SUPPLIED DATA ->
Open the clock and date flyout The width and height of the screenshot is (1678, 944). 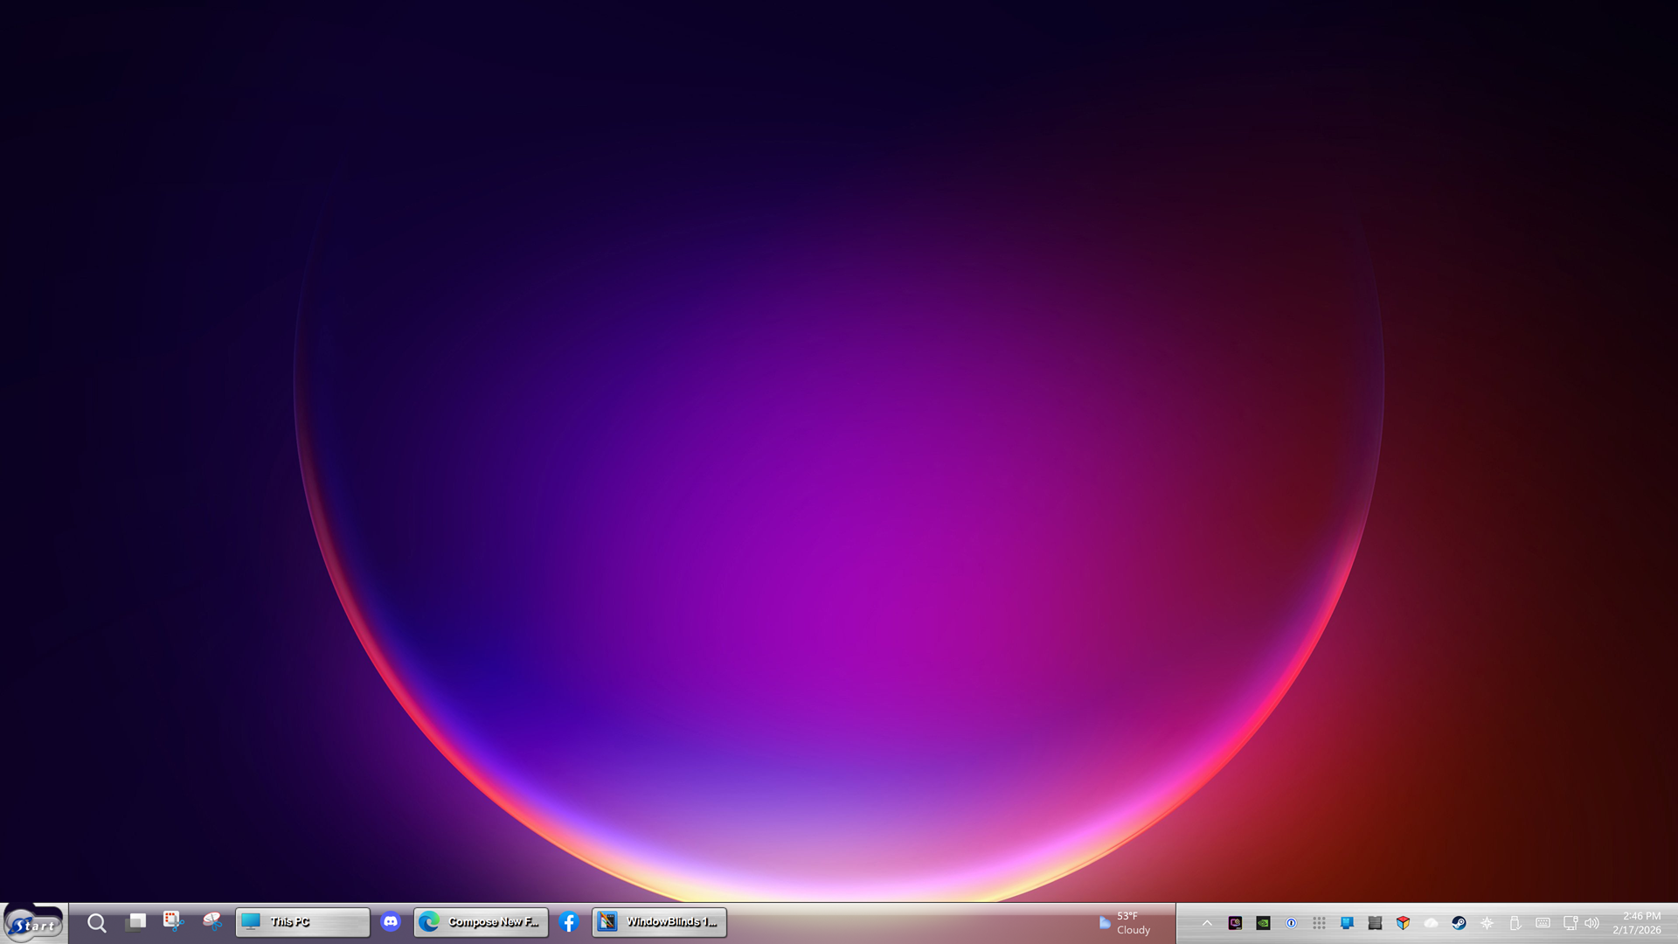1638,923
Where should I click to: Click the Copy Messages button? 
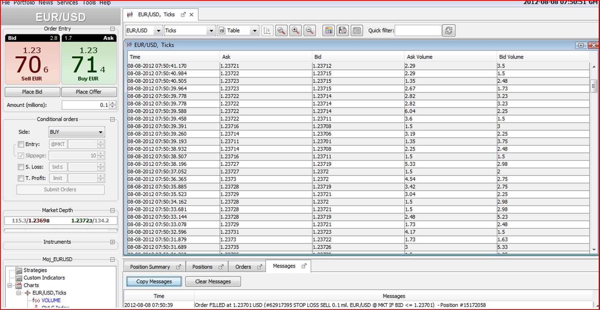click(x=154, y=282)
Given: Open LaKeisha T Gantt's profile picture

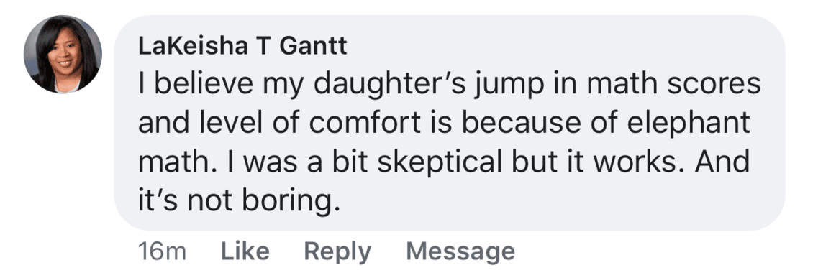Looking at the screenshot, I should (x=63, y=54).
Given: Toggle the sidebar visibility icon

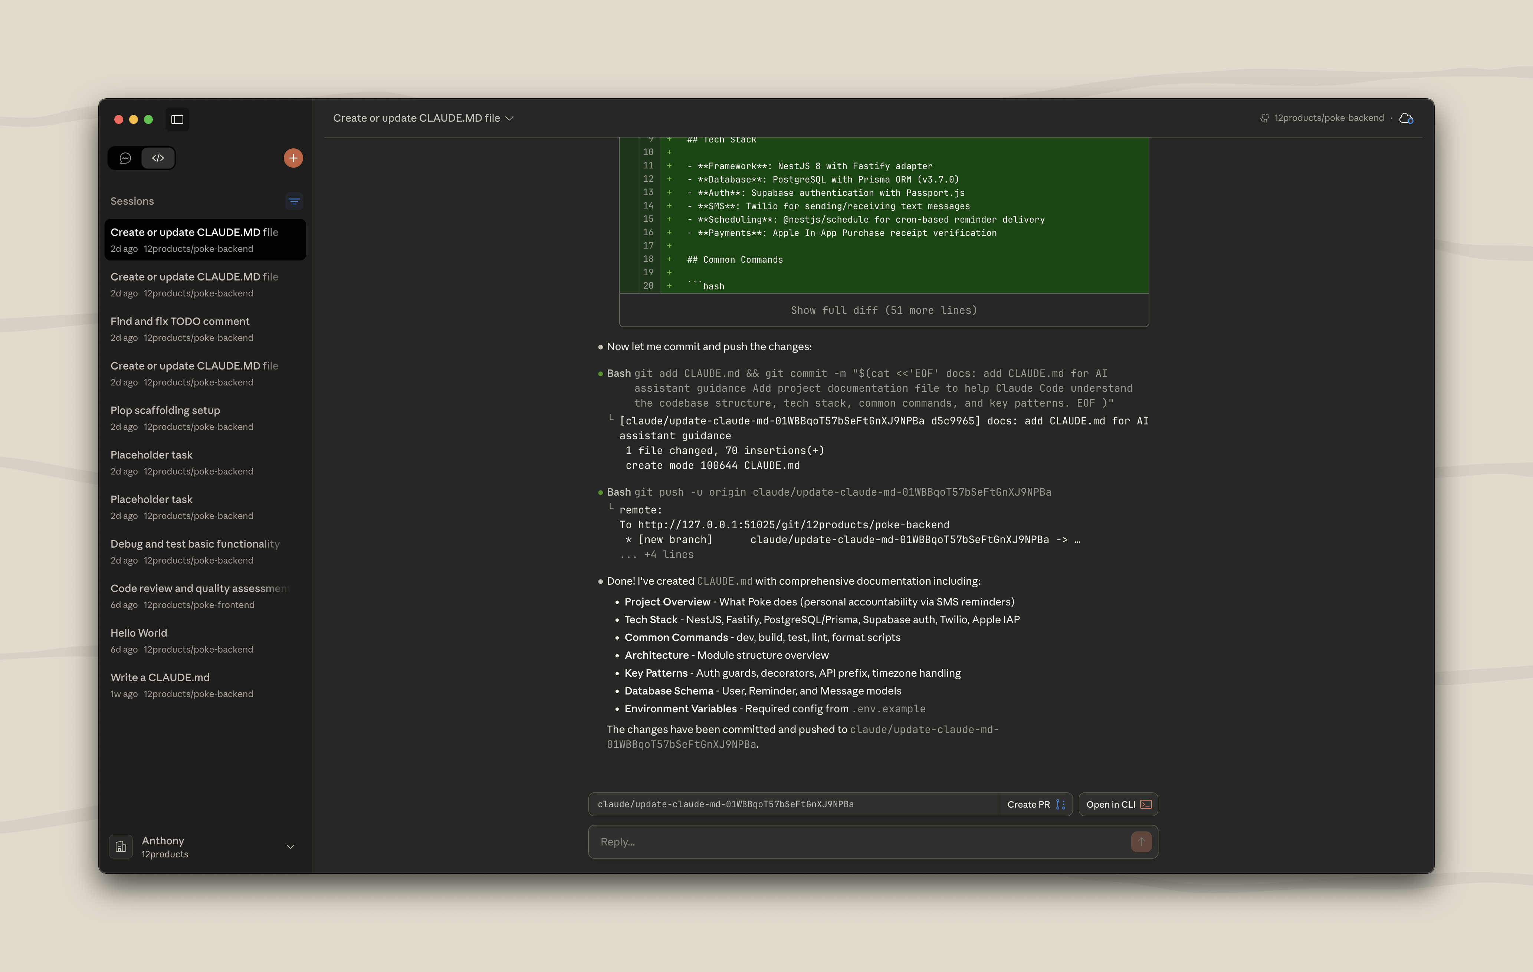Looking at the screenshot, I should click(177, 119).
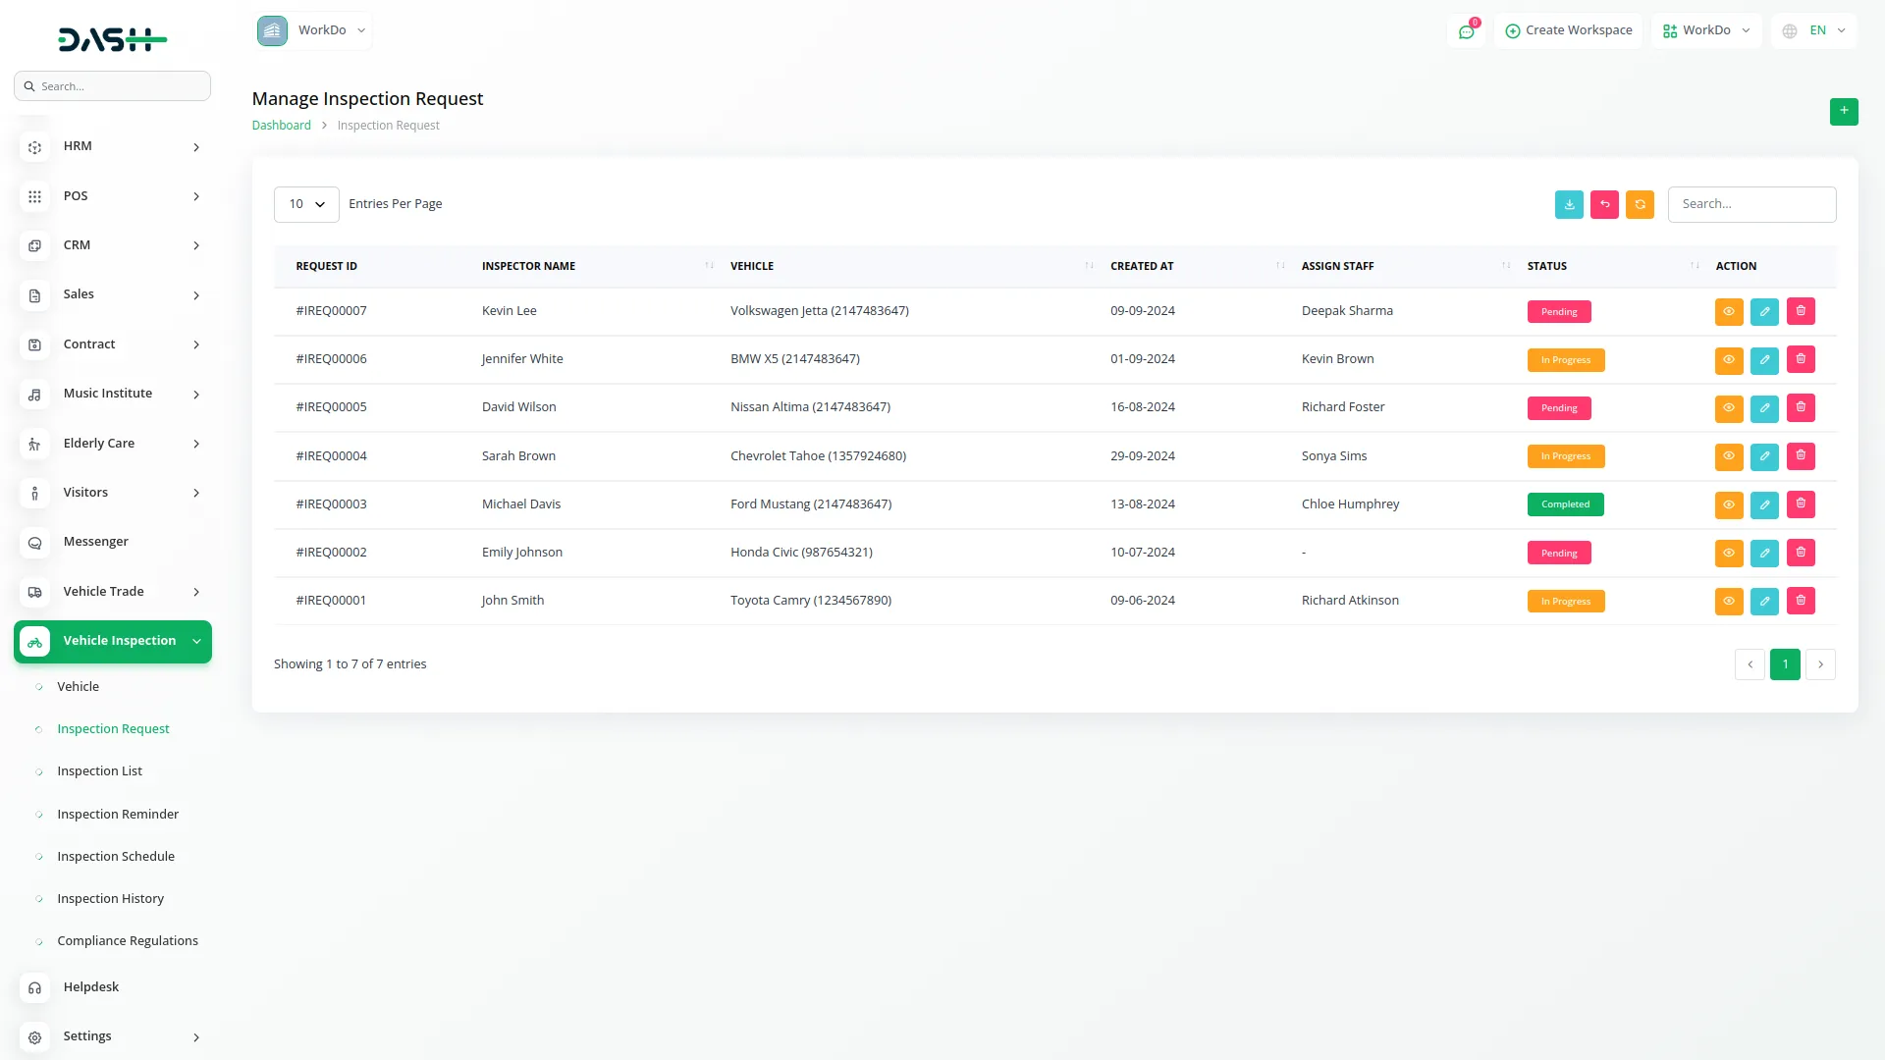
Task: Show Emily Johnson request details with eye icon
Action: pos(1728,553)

DESCRIPTION OF THE TASK -> Turn the material into a numbered list, starting at the line that contains "Where should I" and running through the end of the material, with blank lines omitted. Leave the pictures out of your answer.

SOLUTION TO THIS EXERCISE ->
1. Where should I click to: Click the Copy Messages button? 
2. click(x=154, y=282)
3. Given: Open LaKeisha T Gantt's profile picture
4. Looking at the screenshot, I should (x=63, y=54).
5. Given: Toggle the sidebar visibility icon
6. Looking at the screenshot, I should click(177, 119).
7. Task: Show Emily Johnson request details with eye icon
8. Action: pos(1728,553)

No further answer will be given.